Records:
## BEGIN

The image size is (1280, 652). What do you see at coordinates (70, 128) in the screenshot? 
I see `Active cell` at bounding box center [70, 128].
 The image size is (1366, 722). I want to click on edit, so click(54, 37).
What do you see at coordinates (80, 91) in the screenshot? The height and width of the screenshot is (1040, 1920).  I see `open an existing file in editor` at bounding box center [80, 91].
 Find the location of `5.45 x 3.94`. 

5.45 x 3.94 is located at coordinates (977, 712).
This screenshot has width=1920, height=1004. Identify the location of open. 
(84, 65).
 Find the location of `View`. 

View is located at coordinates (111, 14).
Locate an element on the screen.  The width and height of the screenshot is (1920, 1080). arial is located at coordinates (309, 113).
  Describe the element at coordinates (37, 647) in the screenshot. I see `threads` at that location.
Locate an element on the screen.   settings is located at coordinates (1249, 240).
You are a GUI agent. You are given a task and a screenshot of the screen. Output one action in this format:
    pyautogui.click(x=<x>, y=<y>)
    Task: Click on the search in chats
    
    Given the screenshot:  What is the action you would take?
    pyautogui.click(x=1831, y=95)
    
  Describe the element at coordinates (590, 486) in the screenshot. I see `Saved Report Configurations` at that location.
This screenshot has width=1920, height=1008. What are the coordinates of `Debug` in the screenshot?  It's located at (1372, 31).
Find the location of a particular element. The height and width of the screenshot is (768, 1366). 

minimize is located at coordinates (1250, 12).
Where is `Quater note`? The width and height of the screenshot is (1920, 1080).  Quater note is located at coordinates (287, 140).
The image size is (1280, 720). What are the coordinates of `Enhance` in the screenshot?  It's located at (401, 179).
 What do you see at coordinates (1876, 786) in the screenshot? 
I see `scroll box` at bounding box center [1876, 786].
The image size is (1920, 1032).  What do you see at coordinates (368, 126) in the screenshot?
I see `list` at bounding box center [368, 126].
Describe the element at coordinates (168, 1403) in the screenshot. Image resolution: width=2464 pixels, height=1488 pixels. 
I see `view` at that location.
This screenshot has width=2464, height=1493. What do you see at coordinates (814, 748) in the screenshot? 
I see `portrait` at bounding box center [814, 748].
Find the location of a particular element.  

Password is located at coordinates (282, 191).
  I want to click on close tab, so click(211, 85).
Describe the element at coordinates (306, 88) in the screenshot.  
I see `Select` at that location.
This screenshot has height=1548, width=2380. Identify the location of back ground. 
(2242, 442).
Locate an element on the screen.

## END

**GIVEN INSTRUCTION:** Reproduce every line of the records above verbatim, from start to finish.

**FINISHED TASK:**
The image size is (1280, 652). What do you see at coordinates (70, 128) in the screenshot? 
I see `Active cell` at bounding box center [70, 128].
 The image size is (1366, 722). I want to click on edit, so click(54, 37).
What do you see at coordinates (80, 91) in the screenshot? The height and width of the screenshot is (1040, 1920).  I see `open an existing file in editor` at bounding box center [80, 91].
 Find the location of `5.45 x 3.94`. 

5.45 x 3.94 is located at coordinates (977, 712).
This screenshot has width=1920, height=1004. Identify the location of open. 
(84, 65).
 Find the location of `View`. 

View is located at coordinates (111, 14).
Locate an element on the screen.  The width and height of the screenshot is (1920, 1080). arial is located at coordinates (309, 113).
  Describe the element at coordinates (37, 647) in the screenshot. I see `threads` at that location.
Locate an element on the screen.   settings is located at coordinates (1249, 240).
You are a GUI agent. You are given a task and a screenshot of the screen. Output one action in this format:
    pyautogui.click(x=<x>, y=<y>)
    Task: Click on the search in chats
    
    Given the screenshot:  What is the action you would take?
    pyautogui.click(x=1831, y=95)
    
  Describe the element at coordinates (590, 486) in the screenshot. I see `Saved Report Configurations` at that location.
This screenshot has width=1920, height=1008. What are the coordinates of `Debug` in the screenshot?  It's located at (1372, 31).
Find the location of a particular element. The height and width of the screenshot is (768, 1366). 

minimize is located at coordinates (1250, 12).
Where is `Quater note`? The width and height of the screenshot is (1920, 1080).  Quater note is located at coordinates (287, 140).
The image size is (1280, 720). What are the coordinates of `Enhance` in the screenshot?  It's located at (401, 179).
 What do you see at coordinates (1876, 786) in the screenshot? 
I see `scroll box` at bounding box center [1876, 786].
The image size is (1920, 1032).  What do you see at coordinates (368, 126) in the screenshot?
I see `list` at bounding box center [368, 126].
Describe the element at coordinates (168, 1403) in the screenshot. Image resolution: width=2464 pixels, height=1488 pixels. 
I see `view` at that location.
This screenshot has width=2464, height=1493. What do you see at coordinates (814, 748) in the screenshot? 
I see `portrait` at bounding box center [814, 748].
Find the location of a particular element.  

Password is located at coordinates (282, 191).
  I want to click on close tab, so click(211, 85).
Describe the element at coordinates (306, 88) in the screenshot.  
I see `Select` at that location.
This screenshot has height=1548, width=2380. Identify the location of back ground. 
(2242, 442).
Locate an element on the screen.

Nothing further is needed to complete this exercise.